Friday, October 18, 2013

Uterosound


The ear develops during pregnancy at an early stage. There is also clear evidence that some learning and adaptation occurs in-utero in many sensory organs, such as smell, sound and even sight. The latter is unique, since there is no light in the uterus; nevertheless, the neurons in the retina are activated in a specific way, called retinal waves, so as to (in my opinion) optimally adjust and "calibrate" the upstream neuronal processing. Hearing is known to be developed in-utero, since there is evidence that one and two days old babies show preference for their mother's voice than to other people voices.
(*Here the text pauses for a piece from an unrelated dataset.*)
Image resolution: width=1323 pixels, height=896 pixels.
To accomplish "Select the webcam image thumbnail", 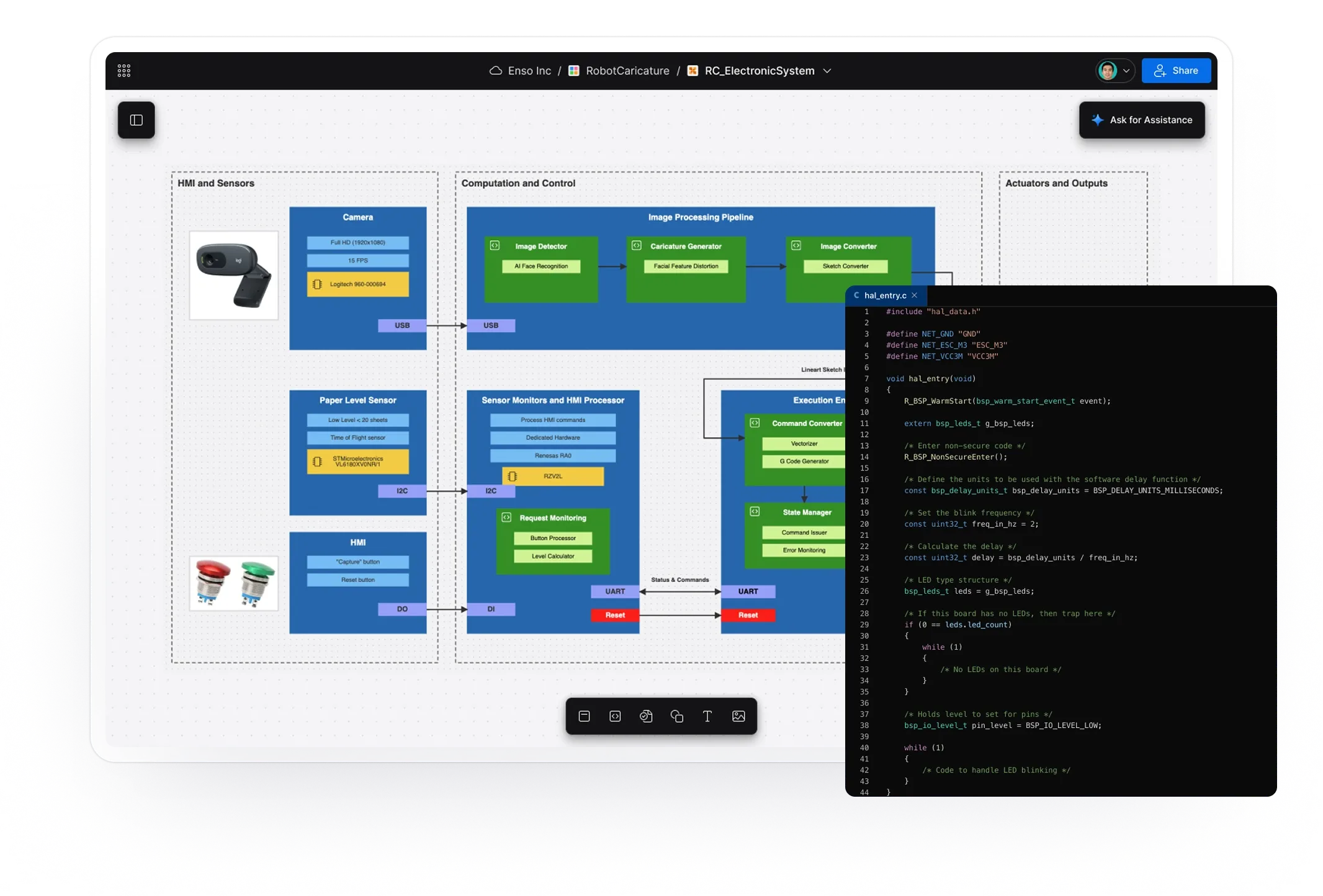I will pyautogui.click(x=233, y=276).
From this information, several attempts to introduce "sophisticated sounds" to the womb have been made, in a marketing pitch that "if you play Mozart to your unborn child, she will come out smarter".
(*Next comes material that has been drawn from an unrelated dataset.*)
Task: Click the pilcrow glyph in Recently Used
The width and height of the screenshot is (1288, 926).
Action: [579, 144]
However, there is an obvious obstacle in developing such a device: sounds travel and distort on their journey from the outside world, until they reach the fetus's hearing organs. Sounds travel differently in liquids than in air, i.e. the speed of sound is much higher. Furthermore, women's bodies are not a uniform liquid (although made mostly of water), since they have many non-liquid organs, such as bones, muscles, kidneys etc. Hence, there is no clear relationship between the produced sound from the speakers outside the body and the actual sound sensed by the fetus.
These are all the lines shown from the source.